**Work instructions:**
Could you please repeat all of the entries exactly as written?

[Stored records]

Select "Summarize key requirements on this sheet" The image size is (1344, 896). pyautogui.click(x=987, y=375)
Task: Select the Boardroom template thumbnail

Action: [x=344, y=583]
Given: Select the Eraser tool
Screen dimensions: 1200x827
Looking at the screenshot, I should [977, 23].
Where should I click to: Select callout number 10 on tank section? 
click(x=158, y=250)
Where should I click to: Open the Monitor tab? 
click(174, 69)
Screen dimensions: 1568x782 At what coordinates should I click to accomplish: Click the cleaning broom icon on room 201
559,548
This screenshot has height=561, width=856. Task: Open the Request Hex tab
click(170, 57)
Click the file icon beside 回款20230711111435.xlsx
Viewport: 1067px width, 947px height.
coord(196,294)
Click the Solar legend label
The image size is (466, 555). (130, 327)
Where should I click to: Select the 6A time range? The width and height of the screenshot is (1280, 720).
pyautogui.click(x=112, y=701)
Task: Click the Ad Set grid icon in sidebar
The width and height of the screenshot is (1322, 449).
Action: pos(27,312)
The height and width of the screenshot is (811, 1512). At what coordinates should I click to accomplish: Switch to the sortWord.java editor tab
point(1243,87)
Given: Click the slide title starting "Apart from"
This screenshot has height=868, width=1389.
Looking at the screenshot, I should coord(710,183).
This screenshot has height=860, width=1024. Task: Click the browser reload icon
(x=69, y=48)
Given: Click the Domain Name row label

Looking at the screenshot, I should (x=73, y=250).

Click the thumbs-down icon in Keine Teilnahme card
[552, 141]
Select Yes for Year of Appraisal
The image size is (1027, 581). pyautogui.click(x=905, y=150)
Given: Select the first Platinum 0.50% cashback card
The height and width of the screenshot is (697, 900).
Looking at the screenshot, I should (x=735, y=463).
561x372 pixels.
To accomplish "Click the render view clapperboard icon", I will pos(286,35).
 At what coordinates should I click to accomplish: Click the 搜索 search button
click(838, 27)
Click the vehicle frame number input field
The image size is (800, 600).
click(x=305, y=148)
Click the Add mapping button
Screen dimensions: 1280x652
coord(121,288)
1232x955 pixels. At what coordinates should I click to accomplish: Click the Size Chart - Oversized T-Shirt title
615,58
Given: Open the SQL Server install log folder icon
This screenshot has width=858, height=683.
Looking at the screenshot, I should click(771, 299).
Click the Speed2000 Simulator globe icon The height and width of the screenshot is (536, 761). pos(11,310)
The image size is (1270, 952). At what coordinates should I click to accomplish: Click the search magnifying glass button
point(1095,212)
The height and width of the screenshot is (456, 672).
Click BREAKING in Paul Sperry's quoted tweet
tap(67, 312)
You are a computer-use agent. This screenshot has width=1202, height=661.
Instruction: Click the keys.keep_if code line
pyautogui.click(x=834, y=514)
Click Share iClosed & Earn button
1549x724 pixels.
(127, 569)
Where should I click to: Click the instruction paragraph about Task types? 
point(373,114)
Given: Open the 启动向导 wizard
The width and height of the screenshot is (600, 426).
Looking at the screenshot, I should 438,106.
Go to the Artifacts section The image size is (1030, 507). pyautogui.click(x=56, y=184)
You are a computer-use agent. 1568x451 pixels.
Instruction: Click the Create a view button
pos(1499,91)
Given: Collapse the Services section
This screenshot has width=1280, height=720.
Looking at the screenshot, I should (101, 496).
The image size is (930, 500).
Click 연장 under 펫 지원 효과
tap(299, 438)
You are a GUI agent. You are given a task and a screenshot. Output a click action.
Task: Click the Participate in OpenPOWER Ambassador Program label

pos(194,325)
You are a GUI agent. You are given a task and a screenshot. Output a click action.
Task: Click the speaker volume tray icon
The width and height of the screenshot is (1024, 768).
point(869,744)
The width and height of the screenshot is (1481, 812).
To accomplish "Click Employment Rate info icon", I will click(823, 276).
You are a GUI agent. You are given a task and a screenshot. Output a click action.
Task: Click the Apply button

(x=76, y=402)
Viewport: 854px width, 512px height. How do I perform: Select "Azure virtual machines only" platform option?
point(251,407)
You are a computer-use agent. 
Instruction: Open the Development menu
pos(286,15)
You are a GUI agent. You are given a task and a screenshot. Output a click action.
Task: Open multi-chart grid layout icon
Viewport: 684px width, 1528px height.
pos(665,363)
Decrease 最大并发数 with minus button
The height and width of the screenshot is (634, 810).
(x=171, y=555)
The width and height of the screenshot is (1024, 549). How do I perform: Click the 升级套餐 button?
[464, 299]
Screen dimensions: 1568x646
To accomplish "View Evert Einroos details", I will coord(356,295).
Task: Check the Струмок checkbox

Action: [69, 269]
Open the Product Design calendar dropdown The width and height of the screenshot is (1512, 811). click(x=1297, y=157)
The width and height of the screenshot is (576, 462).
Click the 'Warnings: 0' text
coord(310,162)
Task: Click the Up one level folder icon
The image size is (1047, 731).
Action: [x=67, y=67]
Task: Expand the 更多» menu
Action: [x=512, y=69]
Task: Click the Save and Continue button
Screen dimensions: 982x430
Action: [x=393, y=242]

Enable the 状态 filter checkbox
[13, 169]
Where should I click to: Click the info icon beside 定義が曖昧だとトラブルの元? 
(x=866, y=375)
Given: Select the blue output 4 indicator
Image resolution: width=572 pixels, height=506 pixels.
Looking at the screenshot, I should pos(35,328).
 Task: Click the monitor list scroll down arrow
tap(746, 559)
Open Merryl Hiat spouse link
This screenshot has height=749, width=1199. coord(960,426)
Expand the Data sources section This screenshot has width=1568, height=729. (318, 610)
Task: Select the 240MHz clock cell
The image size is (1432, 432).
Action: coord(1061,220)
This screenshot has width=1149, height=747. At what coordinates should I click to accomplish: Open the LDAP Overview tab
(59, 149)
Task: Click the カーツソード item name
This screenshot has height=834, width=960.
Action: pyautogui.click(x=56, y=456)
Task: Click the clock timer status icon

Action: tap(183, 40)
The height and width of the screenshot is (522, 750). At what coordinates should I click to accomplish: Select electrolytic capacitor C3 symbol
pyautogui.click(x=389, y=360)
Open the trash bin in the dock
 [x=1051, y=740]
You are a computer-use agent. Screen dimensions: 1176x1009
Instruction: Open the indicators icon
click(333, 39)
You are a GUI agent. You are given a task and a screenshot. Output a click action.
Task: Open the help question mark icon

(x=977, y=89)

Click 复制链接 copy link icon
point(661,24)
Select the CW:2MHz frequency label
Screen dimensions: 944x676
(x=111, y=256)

**Answer space:**
Select "Summarize key requirements on this sheet" The image size is (1344, 896). pyautogui.click(x=987, y=375)
Task: Select the Boardroom template thumbnail

Action: [x=344, y=583]
Given: Select the Eraser tool
Screen dimensions: 1200x827
Looking at the screenshot, I should [977, 23].
Where should I click to: Select callout number 10 on tank section? 
click(x=158, y=250)
Where should I click to: Open the Monitor tab? 
click(174, 69)
Screen dimensions: 1568x782 At what coordinates should I click to accomplish: Click the cleaning broom icon on room 201
559,548
This screenshot has height=561, width=856. Task: Open the Request Hex tab
click(170, 57)
Click the file icon beside 回款20230711111435.xlsx
Viewport: 1067px width, 947px height.
coord(196,294)
Click the Solar legend label
The image size is (466, 555). (130, 327)
Where should I click to: Select the 6A time range? The width and height of the screenshot is (1280, 720).
pyautogui.click(x=112, y=701)
Task: Click the Ad Set grid icon in sidebar
The width and height of the screenshot is (1322, 449).
Action: pos(27,312)
The height and width of the screenshot is (811, 1512). At what coordinates should I click to accomplish: Switch to the sortWord.java editor tab
point(1243,87)
Given: Click the slide title starting "Apart from"
This screenshot has height=868, width=1389.
Looking at the screenshot, I should coord(710,183).
This screenshot has height=860, width=1024. Task: Click the browser reload icon
(x=69, y=48)
Given: Click the Domain Name row label

Looking at the screenshot, I should (x=73, y=250).

Click the thumbs-down icon in Keine Teilnahme card
[552, 141]
Select Yes for Year of Appraisal
The image size is (1027, 581). pyautogui.click(x=905, y=150)
Given: Select the first Platinum 0.50% cashback card
The height and width of the screenshot is (697, 900).
Looking at the screenshot, I should (x=735, y=463).
561x372 pixels.
To accomplish "Click the render view clapperboard icon", I will pos(286,35).
 At what coordinates should I click to accomplish: Click the 搜索 search button
click(838, 27)
Click the vehicle frame number input field
The image size is (800, 600).
click(x=305, y=148)
Click the Add mapping button
Screen dimensions: 1280x652
coord(121,288)
1232x955 pixels. At what coordinates should I click to accomplish: Click the Size Chart - Oversized T-Shirt title
615,58
Given: Open the SQL Server install log folder icon
This screenshot has width=858, height=683.
Looking at the screenshot, I should click(771, 299).
Click the Speed2000 Simulator globe icon The height and width of the screenshot is (536, 761). pos(11,310)
The image size is (1270, 952). At what coordinates should I click to accomplish: Click the search magnifying glass button
point(1095,212)
The height and width of the screenshot is (456, 672).
Click BREAKING in Paul Sperry's quoted tweet
tap(67, 312)
You are a computer-use agent. This screenshot has width=1202, height=661.
Instruction: Click the keys.keep_if code line
pyautogui.click(x=834, y=514)
Click Share iClosed & Earn button
1549x724 pixels.
(127, 569)
Where should I click to: Click the instruction paragraph about Task types? 
point(373,114)
Given: Open the 启动向导 wizard
The width and height of the screenshot is (600, 426).
Looking at the screenshot, I should 438,106.
Go to the Artifacts section The image size is (1030, 507). pyautogui.click(x=56, y=184)
You are a computer-use agent. 1568x451 pixels.
Instruction: Click the Create a view button
pos(1499,91)
Given: Collapse the Services section
This screenshot has width=1280, height=720.
Looking at the screenshot, I should (101, 496).
The image size is (930, 500).
Click 연장 under 펫 지원 효과
tap(299, 438)
You are a GUI agent. You are given a task and a screenshot. Output a click action.
Task: Click the Participate in OpenPOWER Ambassador Program label

pos(194,325)
You are a GUI agent. You are given a task and a screenshot. Output a click action.
Task: Click the speaker volume tray icon
The width and height of the screenshot is (1024, 768).
point(869,744)
The width and height of the screenshot is (1481, 812).
To accomplish "Click Employment Rate info icon", I will click(823, 276).
You are a GUI agent. You are given a task and a screenshot. Output a click action.
Task: Click the Apply button

(x=76, y=402)
Viewport: 854px width, 512px height. How do I perform: Select "Azure virtual machines only" platform option?
point(251,407)
You are a computer-use agent. 
Instruction: Open the Development menu
pos(286,15)
You are a GUI agent. You are given a task and a screenshot. Output a click action.
Task: Open multi-chart grid layout icon
Viewport: 684px width, 1528px height.
pos(665,363)
Decrease 最大并发数 with minus button
The height and width of the screenshot is (634, 810).
(x=171, y=555)
The width and height of the screenshot is (1024, 549). How do I perform: Click the 升级套餐 button?
[464, 299]
Screen dimensions: 1568x646
To accomplish "View Evert Einroos details", I will coord(356,295).
Task: Check the Струмок checkbox

Action: [69, 269]
Open the Product Design calendar dropdown The width and height of the screenshot is (1512, 811). click(x=1297, y=157)
The width and height of the screenshot is (576, 462).
Click the 'Warnings: 0' text
coord(310,162)
Task: Click the Up one level folder icon
The image size is (1047, 731).
Action: [x=67, y=67]
Task: Expand the 更多» menu
Action: [x=512, y=69]
Task: Click the Save and Continue button
Screen dimensions: 982x430
Action: [x=393, y=242]

Enable the 状态 filter checkbox
[13, 169]
Where should I click to: Click the info icon beside 定義が曖昧だとトラブルの元? 
(x=866, y=375)
Given: Select the blue output 4 indicator
Image resolution: width=572 pixels, height=506 pixels.
Looking at the screenshot, I should pos(35,328).
 Task: Click the monitor list scroll down arrow
tap(746, 559)
Open Merryl Hiat spouse link
This screenshot has height=749, width=1199. coord(960,426)
Expand the Data sources section This screenshot has width=1568, height=729. (318, 610)
Task: Select the 240MHz clock cell
The image size is (1432, 432).
Action: coord(1061,220)
This screenshot has width=1149, height=747. At what coordinates should I click to accomplish: Open the LDAP Overview tab
(59, 149)
Task: Click the カーツソード item name
This screenshot has height=834, width=960.
Action: pyautogui.click(x=56, y=456)
Task: Click the clock timer status icon

Action: tap(183, 40)
The height and width of the screenshot is (522, 750). At what coordinates should I click to accomplish: Select electrolytic capacitor C3 symbol
pyautogui.click(x=389, y=360)
Open the trash bin in the dock
 [x=1051, y=740]
You are a computer-use agent. Screen dimensions: 1176x1009
Instruction: Open the indicators icon
click(333, 39)
You are a GUI agent. You are given a task and a screenshot. Output a click action.
Task: Open the help question mark icon

(x=977, y=89)

Click 复制链接 copy link icon
point(661,24)
Select the CW:2MHz frequency label
Screen dimensions: 944x676
(x=111, y=256)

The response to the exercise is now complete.